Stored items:
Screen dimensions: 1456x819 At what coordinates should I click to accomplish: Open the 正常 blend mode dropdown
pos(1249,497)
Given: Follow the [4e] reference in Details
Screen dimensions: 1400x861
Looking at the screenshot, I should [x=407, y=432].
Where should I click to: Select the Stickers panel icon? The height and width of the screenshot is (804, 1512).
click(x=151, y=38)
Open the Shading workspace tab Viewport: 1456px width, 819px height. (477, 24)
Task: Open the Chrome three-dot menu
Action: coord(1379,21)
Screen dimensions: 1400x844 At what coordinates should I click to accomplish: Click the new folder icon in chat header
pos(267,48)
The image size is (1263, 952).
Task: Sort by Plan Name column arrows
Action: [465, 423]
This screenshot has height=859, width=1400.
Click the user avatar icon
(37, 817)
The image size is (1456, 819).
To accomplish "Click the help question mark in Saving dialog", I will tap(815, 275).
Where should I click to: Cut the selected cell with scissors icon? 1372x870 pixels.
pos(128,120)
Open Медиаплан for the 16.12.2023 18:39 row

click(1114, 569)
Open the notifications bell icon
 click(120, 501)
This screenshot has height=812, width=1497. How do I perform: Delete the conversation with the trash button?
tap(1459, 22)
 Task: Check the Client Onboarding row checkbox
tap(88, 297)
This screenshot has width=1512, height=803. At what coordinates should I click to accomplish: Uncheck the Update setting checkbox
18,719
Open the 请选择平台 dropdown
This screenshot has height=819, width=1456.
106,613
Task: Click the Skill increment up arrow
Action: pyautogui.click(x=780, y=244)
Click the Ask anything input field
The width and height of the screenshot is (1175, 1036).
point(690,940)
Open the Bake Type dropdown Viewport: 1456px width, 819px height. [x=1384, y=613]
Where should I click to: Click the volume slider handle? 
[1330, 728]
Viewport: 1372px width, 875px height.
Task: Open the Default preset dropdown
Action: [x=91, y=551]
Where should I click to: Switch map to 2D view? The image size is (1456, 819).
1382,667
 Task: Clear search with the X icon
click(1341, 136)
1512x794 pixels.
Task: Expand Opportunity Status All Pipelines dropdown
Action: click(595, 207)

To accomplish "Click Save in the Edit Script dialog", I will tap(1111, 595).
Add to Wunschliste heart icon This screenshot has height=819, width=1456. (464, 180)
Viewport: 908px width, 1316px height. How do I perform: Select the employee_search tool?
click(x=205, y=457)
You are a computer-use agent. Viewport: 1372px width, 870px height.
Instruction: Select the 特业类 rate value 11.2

*ASSIGNED TASK*: Reproduce exactly, please, only the lines from the start of the data above to the line that contains "Open the Bake", with both ends kept.

*RESULT*:
Screen dimensions: 1456x819 At what coordinates should I click to accomplish: Open the 正常 blend mode dropdown
pos(1249,497)
Given: Follow the [4e] reference in Details
Screen dimensions: 1400x861
Looking at the screenshot, I should [x=407, y=432].
Where should I click to: Select the Stickers panel icon? The height and width of the screenshot is (804, 1512).
click(x=151, y=38)
Open the Shading workspace tab Viewport: 1456px width, 819px height. (477, 24)
Task: Open the Chrome three-dot menu
Action: coord(1379,21)
Screen dimensions: 1400x844 At what coordinates should I click to accomplish: Click the new folder icon in chat header
pos(267,48)
The image size is (1263, 952).
Task: Sort by Plan Name column arrows
Action: [465, 423]
This screenshot has height=859, width=1400.
Click the user avatar icon
(37, 817)
The image size is (1456, 819).
To accomplish "Click the help question mark in Saving dialog", I will tap(815, 275).
Where should I click to: Cut the selected cell with scissors icon? 1372x870 pixels.
pos(128,120)
Open Медиаплан for the 16.12.2023 18:39 row

click(1114, 569)
Open the notifications bell icon
 click(120, 501)
This screenshot has height=812, width=1497. How do I perform: Delete the conversation with the trash button?
tap(1459, 22)
 Task: Check the Client Onboarding row checkbox
tap(88, 297)
This screenshot has width=1512, height=803. At what coordinates should I click to accomplish: Uncheck the Update setting checkbox
18,719
Open the 请选择平台 dropdown
This screenshot has height=819, width=1456.
106,613
Task: Click the Skill increment up arrow
Action: pyautogui.click(x=780, y=244)
Click the Ask anything input field
The width and height of the screenshot is (1175, 1036).
point(690,940)
Open the Bake Type dropdown Viewport: 1456px width, 819px height. [x=1384, y=613]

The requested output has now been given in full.